Typically, you use long edit boxes for comments or descriptions, or you configure the long edit box as a rich text editor.

See Setting Options Properties.

Radio Button

Adds a small, round button that represents one value for a control with multiple defined values. Add radio buttons in groups. A user can select only one radio button in a group at one time, like station buttons on a radio—hence the name. Use radio buttons to enable selection of one out of two possible choices. If you have three or more choices, use a drop-down list box.


Adds a predefined, presized group of controls, such as address controls, that are defined in a separate subpage definition. During design time, you add only the subpage control to represent all of the controls in the subpage. You maintain those controls in only one place, the subpage definition. At runtime, you see all of the controls that are defined in the subpage on the page.
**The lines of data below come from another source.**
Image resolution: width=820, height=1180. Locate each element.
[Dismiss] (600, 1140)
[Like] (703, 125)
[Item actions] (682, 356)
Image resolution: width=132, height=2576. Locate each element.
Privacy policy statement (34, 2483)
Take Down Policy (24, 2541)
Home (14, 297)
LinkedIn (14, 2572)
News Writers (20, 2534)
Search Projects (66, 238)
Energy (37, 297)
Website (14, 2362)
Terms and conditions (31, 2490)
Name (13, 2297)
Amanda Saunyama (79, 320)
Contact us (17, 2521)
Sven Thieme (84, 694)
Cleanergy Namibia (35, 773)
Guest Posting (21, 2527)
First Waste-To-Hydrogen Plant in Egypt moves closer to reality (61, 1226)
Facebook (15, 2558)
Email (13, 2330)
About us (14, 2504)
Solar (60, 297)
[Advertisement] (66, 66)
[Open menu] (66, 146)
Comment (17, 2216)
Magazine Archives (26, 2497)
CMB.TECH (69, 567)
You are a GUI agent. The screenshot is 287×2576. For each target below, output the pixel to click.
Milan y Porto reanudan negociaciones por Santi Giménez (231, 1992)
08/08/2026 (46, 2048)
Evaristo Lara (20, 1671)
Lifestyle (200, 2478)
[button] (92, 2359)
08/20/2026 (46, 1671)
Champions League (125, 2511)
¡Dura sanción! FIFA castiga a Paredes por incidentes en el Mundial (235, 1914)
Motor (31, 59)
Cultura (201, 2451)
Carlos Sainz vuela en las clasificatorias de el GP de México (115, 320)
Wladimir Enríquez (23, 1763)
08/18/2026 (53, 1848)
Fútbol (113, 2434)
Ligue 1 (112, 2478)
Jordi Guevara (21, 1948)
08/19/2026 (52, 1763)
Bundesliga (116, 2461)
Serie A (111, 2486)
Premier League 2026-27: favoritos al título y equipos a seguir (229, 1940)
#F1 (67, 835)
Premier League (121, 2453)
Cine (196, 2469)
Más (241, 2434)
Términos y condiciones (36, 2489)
Use function and data processing controls to provide a mechanism for running commands and to maintain levels of information on a page.

Field or Control



Adds an area where you can write your own HTML. With other controls, the PeopleSoft system automatically generates the HTML code and then inserts the HTML code into the dynamically generated code at runtime.

See Using HTML Areas.


The dynamic tree control is a deprecated feature. Use PeopleCode with the HTML area to create a hierarchical tree.

Push Button/Hyperlink

Adds a push button or link that represents an internal or external link, PeopleCode command, process through PeopleSoft Process Scheduler, prompt action, scroll action, secondary page, or toolbar action. You can specify whether the control appears as a traditional push button or as a link (highlighted, underlined text).

Secondary Page

Adds an invisible control that associates a secondary page with the primary page. You then associate the secondary page with a command push button, link, or a pop-up menu. Secondary pages gather or display supplemental information that is related to the data in a primary page but less frequently referenced or updated. Secondary pages are displayed using the DoModal and DoModalComponent PeopleCode functions.

See Using Secondary Pages.

See DoModal.

Scroll Area

Provides an easy way for you to group or repeat multiple fields of data in a defined area. Like a grid, users can easily navigate through the rows using links and buttons in a navigation bar, and they can add or delete rows using push buttons. These features are automatically placed in the navigation bar. The navigation bar also provides several other settings, such as a Find feature that enables the user to search all fields and rows for specific data and a View All option so that the user can see all rows of data at once.

You can place the fields in the scroll area randomly, one on top of the other, or side by side. Unlike a grid, you are not limited to the type of controls that you can place in a scroll area. You can even place a grid inside a scroll area.

Scroll Bar

Like the scroll area, scroll bars contain push buttons and links for navigation, but not in the form of navigation bars. Developers must manually position all navigation items.

Like grids and scroll areas, the actual scroll control that you see in PeopleSoft Application Designer when working with scroll bars in page definitions does not appear at runtime. Instead, the scroll bar control has scroll action buttons to replace the visual rendering of the scroll bar as push buttons and links on the web.


Adds a grid, which looks and behaves like a spreadsheet that is embedded in a page. It has column headings and cells and uses push buttons, links, and tabs to navigate through the data. It is similar to a scroll area on a page. Each row in the grid corresponds to a set of controls in a scroll occurrence. Navigation links and push buttons replace the actual visual scroll bar, and add and delete push buttons enable a user to insert and delete rows. Use instead of a single-level scroll area or scroll bar to manage multi-row sets of data.